OpenSenseAction / pypwsqc

Python package for quality control (QC) of data from personal weather stations (PWS)
https://pypwsqc.readthedocs.io
BSD 3-Clause "New" or "Revised" License
0 stars 3 forks source link

Add HI (high influx) filter from PWSQC #5

Closed cchwala closed 5 months ago

cchwala commented 7 months ago

In the training school notebook for PWSQC we do not have the implementation of the HI (high influx) filter. But Lotte provided a snippet of the R code:

HIflag <- rep(0, times=length(Nint))
   HIflag[which(((Nint > HIthresB) & (Med < HIthresA)) | ((Med >= HIthresA) & (Nint > (HIthresB*Med/HIthresA))))] <- 1  # if thresholds are exceeded, the HI flag becomes 1
   HIflag[which(Number_of_measurements < nstat)] <- -1  # if less than 'nstat' neighbours supply observations, the HI flag becomes equal to -1

   if(exists("HI_flags")==F){ HI_flags <- HIflag
    }else{ HI_flags <- cbind(HI_flags, HIflag) }

Note that this is copy-paste from the Zoom chat, hence, I am not sure about indentation and completeness of this code snippet.

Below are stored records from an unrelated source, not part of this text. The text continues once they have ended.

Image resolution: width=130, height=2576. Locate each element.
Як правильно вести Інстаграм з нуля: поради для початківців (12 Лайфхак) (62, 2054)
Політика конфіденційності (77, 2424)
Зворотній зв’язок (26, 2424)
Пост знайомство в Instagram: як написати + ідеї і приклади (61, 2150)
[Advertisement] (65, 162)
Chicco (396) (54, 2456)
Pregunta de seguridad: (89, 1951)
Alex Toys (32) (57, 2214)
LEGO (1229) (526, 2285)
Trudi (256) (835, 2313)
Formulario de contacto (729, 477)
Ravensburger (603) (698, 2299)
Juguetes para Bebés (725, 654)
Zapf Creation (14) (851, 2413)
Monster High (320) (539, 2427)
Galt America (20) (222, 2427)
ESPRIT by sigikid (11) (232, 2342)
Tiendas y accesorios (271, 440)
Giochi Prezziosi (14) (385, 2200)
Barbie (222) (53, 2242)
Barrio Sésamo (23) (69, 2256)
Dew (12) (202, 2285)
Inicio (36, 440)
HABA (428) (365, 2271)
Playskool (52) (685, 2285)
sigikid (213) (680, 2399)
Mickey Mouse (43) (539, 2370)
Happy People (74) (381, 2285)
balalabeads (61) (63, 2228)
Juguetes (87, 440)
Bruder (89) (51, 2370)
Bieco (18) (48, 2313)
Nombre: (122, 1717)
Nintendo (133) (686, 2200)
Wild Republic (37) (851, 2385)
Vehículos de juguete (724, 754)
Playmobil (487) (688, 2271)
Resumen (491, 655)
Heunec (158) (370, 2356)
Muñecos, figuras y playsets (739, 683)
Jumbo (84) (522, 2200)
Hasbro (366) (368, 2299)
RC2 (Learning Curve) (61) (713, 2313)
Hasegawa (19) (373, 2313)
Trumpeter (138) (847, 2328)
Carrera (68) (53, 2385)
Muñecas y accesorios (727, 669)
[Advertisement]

cchwala commented 6 months ago

For reference, the R notebook with all code, including the HI filter, is here.

That might help to understand what the individual variables mean.

lepetersson commented 6 months ago

First draft of HI-filter, not considering compability with the rest of the package;

#set parameters
d = 10000 #meters
nstat = 5 # threshold for nr of stations within range d reporting data for given time step
HIthresA = 0.4 # threshold for median rainfall of stations within range d, mm
HIthresB = 10 #upper rainfall limit, mm

#Initialize HIflag with zeros
HIflag = np.zeros_like(X) #X size of dataset 

def HI_filter(d,nstat, HIthresA,HIthresB):

    for i in np.arange(np.shape(pws_data)[0]):

        #Med = np.median(i,d) median rainfall amount of stations withing range d around station i (same range d for FZ filter?)
        #N = number of stations not-NaN within range d around station i

        #filter cannot be applied if;

        HIflag[np.where(N < nstat)] = -1 

        #rejecting observation if; 
        condition1 = (Med < HIthresA) & (pws_data[:,i] > HIthresB)
        condition2 = (Med >= HIthresA) & (pws_data[:,i] > HIthresB /HIthresA * Med)
        HIflag[np.where(condition1|condition2)] = 1
    return HI_array
cchwala commented 6 months ago

@lepetersson Looks like a good starting point. I might be able to do it without the for-loop, but it is good to start with the for-loop, check that things work (ideally via a test), and then refactor to make it faster.

cchwala commented 5 months ago

closed in #16